┌────────

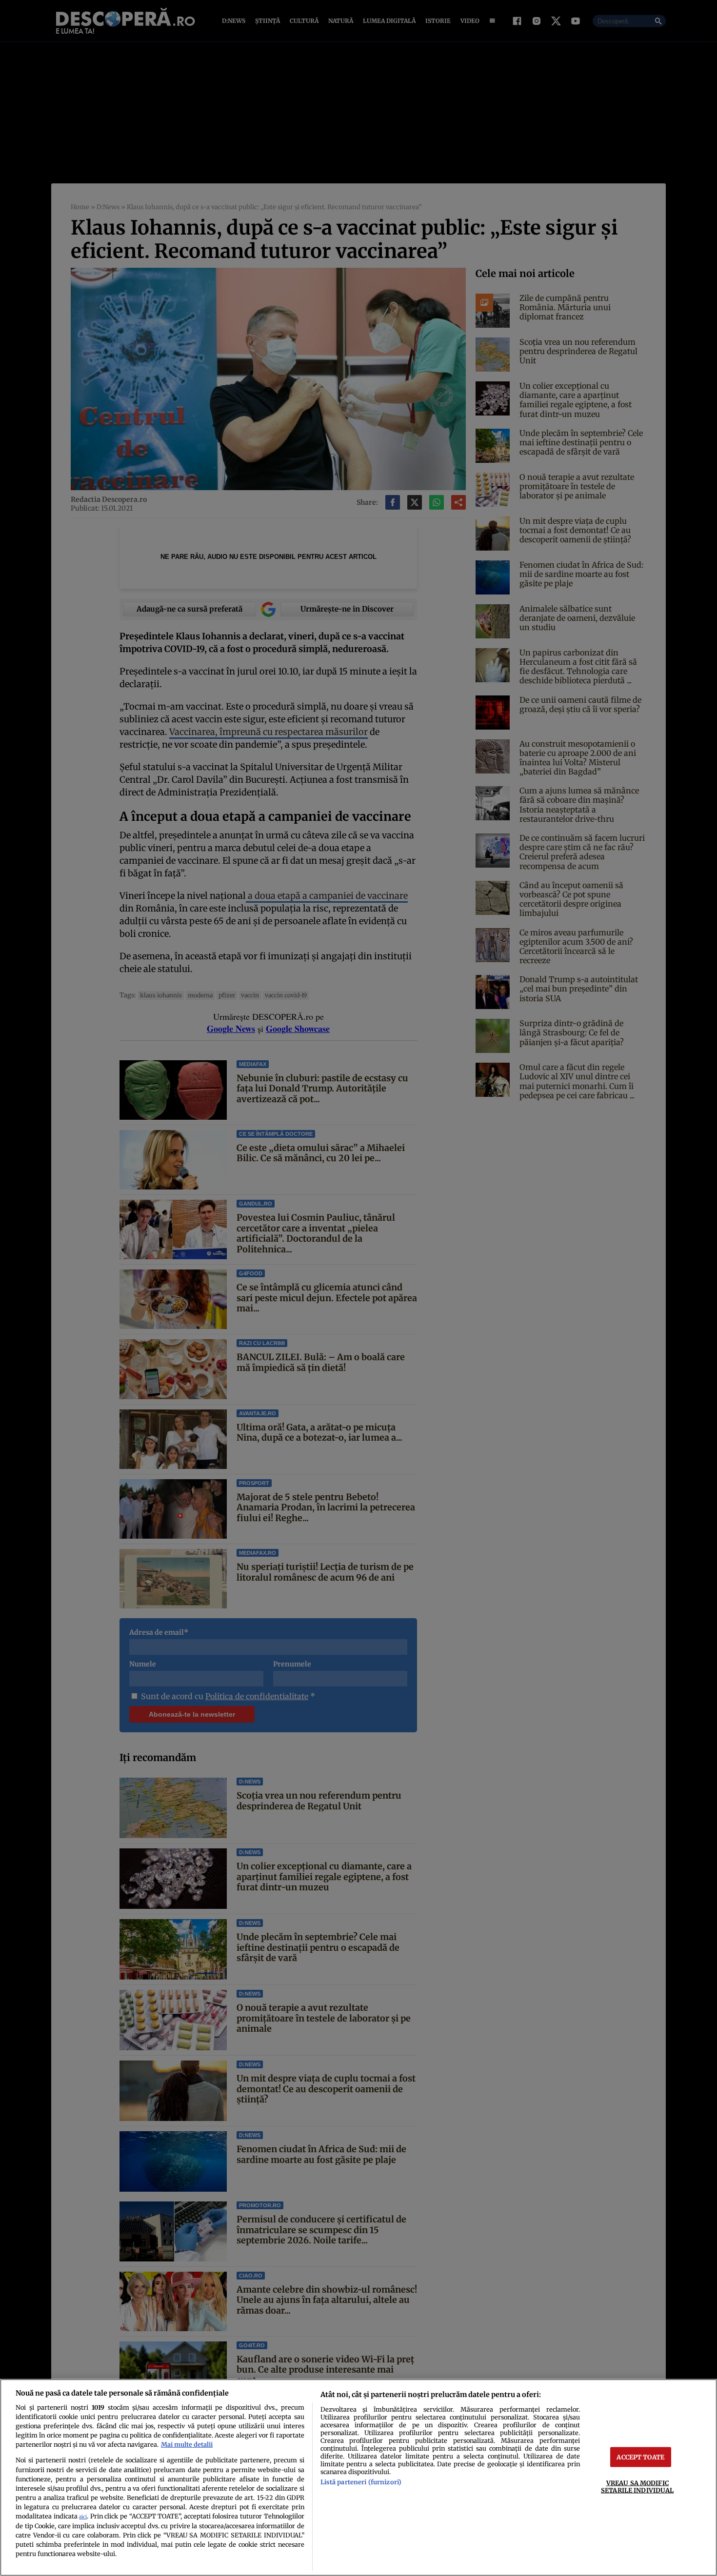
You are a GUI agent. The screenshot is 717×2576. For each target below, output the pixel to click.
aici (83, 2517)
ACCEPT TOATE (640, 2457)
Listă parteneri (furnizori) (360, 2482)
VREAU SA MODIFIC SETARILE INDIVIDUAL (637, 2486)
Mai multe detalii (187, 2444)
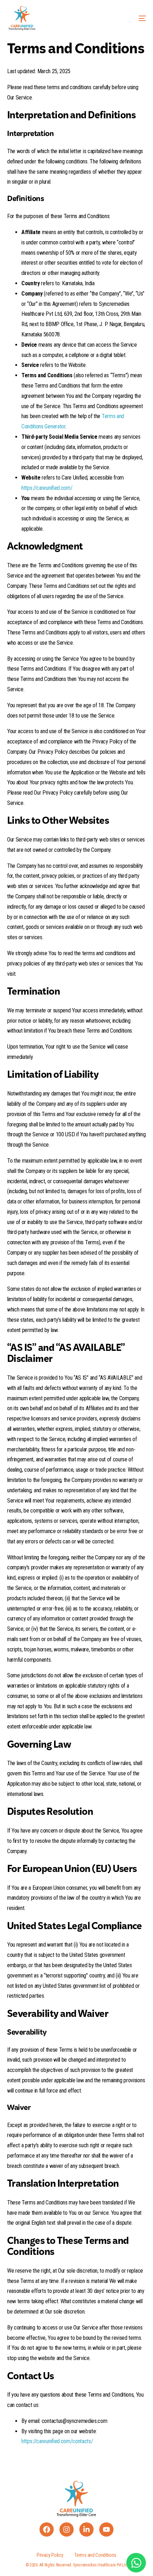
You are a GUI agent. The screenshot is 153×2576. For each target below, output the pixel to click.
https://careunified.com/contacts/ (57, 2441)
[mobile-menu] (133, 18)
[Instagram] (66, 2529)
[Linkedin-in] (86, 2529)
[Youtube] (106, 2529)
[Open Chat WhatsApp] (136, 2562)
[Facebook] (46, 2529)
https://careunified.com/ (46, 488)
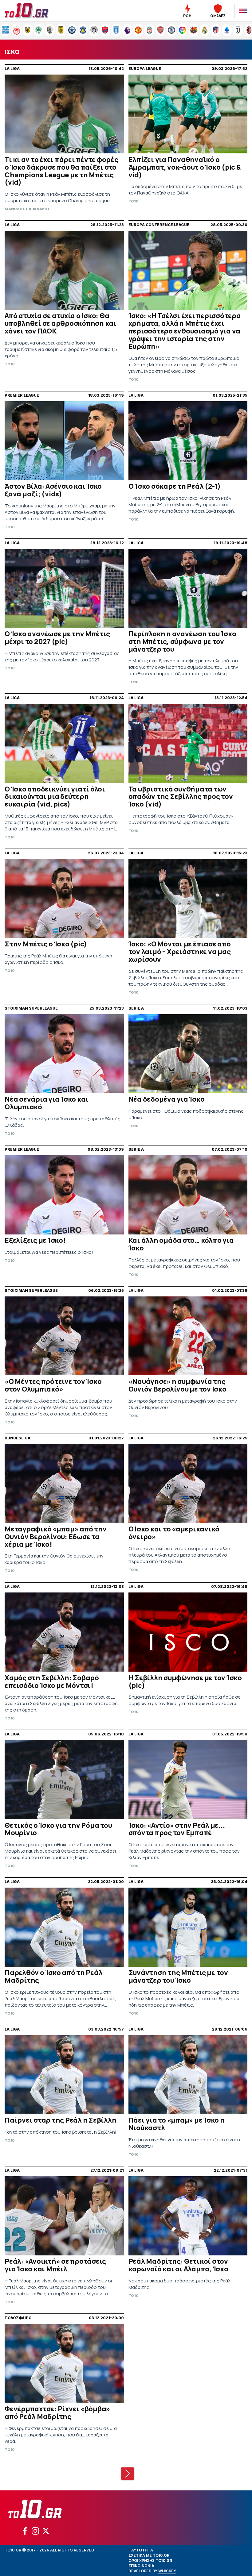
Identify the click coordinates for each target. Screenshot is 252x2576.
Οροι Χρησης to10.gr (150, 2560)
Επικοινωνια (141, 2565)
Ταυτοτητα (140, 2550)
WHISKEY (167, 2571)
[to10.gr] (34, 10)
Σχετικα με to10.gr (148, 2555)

└────────
┌────────

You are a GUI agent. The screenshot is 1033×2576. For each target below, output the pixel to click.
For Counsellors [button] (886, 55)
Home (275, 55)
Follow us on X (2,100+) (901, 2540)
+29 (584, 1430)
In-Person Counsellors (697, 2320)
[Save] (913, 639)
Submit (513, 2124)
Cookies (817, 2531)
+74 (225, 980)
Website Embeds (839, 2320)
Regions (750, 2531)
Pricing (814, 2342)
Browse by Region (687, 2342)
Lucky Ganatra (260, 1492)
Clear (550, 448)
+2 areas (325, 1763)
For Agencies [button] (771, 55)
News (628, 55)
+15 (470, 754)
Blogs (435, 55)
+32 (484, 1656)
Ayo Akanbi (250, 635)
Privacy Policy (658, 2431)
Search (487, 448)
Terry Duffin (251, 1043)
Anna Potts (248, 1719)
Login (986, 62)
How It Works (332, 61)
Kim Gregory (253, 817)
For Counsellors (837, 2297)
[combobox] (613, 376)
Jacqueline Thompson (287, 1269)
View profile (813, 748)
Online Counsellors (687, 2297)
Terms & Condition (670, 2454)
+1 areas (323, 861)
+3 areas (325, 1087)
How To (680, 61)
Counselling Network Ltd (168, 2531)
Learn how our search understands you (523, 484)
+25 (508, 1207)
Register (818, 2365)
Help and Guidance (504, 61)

└────────
┌────────

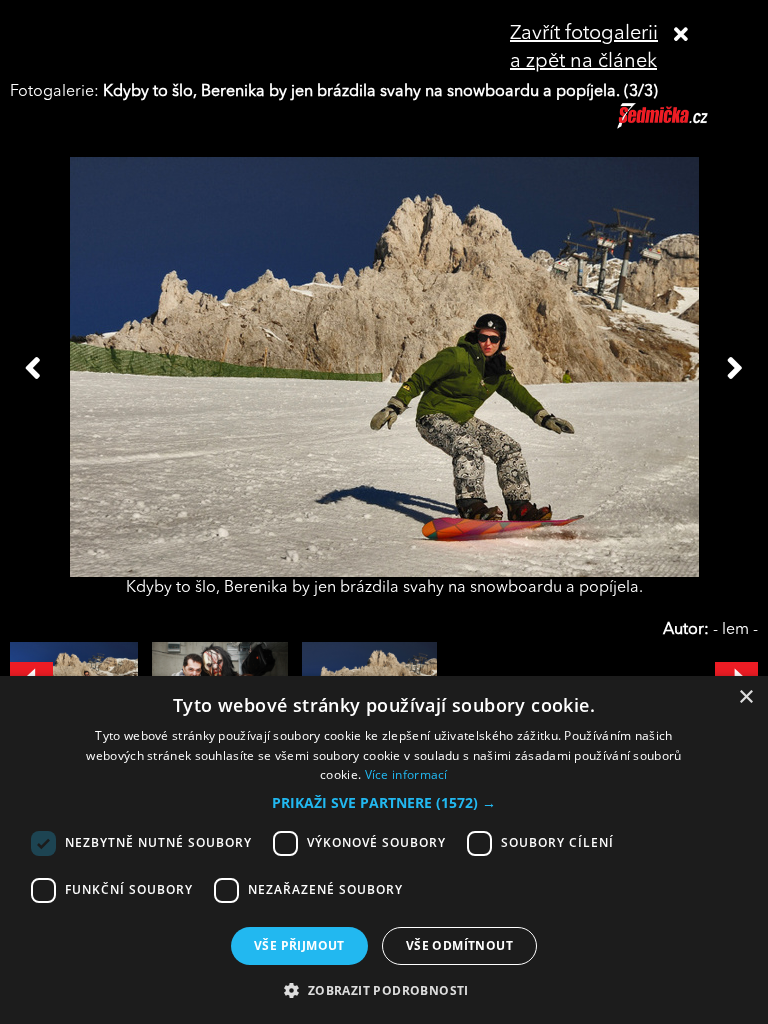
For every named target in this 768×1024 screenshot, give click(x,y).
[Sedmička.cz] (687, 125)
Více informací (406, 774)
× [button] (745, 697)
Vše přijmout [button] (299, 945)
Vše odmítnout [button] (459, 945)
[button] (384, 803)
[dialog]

└────────

Required action
In the listing above, transcribe exactly everything from the line containing "Home (275, 55)" down to the line containing "Terms & Condition (670, 2454)", including both and nothing more.

Task answer
Home (275, 55)
Follow us on X (2,100+) (901, 2540)
+29 (584, 1430)
In-Person Counsellors (697, 2320)
[Save] (913, 639)
Submit (513, 2124)
Cookies (817, 2531)
+74 (225, 980)
Website Embeds (839, 2320)
Regions (750, 2531)
Pricing (814, 2342)
Browse by Region (687, 2342)
Lucky Ganatra (260, 1492)
Clear (550, 448)
+2 areas (325, 1763)
For Agencies [button] (771, 55)
News (628, 55)
+15 (470, 754)
Blogs (435, 55)
+32 (484, 1656)
Ayo Akanbi (250, 635)
Privacy Policy (658, 2431)
Search (487, 448)
Terry Duffin (251, 1043)
Anna Potts (248, 1719)
Login (986, 62)
How It Works (332, 61)
Kim Gregory (253, 817)
For Counsellors (837, 2297)
[combobox] (613, 376)
Jacqueline Thompson (287, 1269)
View profile (813, 748)
Online Counsellors (687, 2297)
Terms & Condition (670, 2454)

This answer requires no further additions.